== Segment start ==

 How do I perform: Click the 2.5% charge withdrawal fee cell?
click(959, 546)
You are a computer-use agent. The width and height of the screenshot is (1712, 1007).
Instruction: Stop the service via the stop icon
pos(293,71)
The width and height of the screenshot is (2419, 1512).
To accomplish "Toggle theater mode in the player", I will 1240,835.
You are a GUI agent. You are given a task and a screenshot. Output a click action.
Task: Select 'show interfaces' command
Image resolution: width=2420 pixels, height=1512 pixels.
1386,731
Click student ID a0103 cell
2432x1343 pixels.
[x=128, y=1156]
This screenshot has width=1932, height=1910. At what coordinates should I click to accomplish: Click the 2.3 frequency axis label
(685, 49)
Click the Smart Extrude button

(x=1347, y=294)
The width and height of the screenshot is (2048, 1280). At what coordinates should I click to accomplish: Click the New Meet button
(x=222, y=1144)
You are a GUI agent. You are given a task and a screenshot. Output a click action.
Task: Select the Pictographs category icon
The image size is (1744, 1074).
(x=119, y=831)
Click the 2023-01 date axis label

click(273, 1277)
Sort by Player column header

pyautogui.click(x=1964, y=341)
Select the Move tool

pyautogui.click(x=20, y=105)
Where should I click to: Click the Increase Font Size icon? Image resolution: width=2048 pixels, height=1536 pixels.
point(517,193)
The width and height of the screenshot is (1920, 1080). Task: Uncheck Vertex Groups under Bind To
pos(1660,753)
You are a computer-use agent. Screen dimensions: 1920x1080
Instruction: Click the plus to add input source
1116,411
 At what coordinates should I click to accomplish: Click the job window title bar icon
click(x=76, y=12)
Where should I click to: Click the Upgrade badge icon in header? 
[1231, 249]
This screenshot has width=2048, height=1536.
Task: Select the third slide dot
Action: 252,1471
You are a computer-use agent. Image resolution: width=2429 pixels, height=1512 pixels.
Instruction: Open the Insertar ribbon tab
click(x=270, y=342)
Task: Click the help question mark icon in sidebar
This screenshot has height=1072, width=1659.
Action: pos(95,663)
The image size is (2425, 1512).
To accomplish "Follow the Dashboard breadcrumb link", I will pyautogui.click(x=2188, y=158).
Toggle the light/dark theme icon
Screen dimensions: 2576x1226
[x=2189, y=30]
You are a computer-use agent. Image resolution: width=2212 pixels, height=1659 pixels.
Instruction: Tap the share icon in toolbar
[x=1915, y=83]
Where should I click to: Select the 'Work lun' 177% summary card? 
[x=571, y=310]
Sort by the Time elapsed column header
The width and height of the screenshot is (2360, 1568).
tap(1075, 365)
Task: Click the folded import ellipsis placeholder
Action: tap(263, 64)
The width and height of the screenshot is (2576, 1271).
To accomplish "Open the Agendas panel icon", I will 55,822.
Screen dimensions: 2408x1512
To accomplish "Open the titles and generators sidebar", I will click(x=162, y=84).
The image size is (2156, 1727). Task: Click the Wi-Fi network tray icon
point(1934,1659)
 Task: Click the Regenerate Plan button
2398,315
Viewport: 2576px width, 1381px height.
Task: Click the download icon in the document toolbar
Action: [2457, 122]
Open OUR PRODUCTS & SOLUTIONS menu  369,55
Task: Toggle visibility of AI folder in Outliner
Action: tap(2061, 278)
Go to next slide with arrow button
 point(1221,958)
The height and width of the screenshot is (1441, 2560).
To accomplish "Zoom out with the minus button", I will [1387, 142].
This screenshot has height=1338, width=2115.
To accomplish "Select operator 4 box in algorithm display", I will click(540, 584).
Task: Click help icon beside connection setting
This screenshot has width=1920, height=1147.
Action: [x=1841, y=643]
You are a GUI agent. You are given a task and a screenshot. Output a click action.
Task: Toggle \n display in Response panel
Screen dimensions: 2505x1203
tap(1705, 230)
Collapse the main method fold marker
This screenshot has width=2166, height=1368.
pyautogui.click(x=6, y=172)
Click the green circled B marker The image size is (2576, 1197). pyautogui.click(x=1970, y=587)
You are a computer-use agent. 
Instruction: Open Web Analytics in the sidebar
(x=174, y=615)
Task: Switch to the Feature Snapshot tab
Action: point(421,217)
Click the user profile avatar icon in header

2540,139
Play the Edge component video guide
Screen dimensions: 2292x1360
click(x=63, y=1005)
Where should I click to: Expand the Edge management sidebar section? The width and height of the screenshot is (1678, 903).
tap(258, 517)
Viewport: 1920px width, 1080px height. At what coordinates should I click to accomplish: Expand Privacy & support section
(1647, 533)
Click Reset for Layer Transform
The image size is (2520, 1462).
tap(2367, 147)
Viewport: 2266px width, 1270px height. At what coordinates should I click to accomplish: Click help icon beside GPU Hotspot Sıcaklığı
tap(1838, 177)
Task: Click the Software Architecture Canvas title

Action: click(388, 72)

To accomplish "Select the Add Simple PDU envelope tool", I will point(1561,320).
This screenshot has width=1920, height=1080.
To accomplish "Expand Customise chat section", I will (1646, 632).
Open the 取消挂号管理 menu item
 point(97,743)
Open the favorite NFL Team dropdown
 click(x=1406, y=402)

== Segment end ==

ACTION ITEM
All lines with the word "display" should be copied from the material above.

OUTPUT FOR THIS TASK
To accomplish "Select operator 4 box in algorithm display", I will click(540, 584).
Task: Toggle \n display in Response panel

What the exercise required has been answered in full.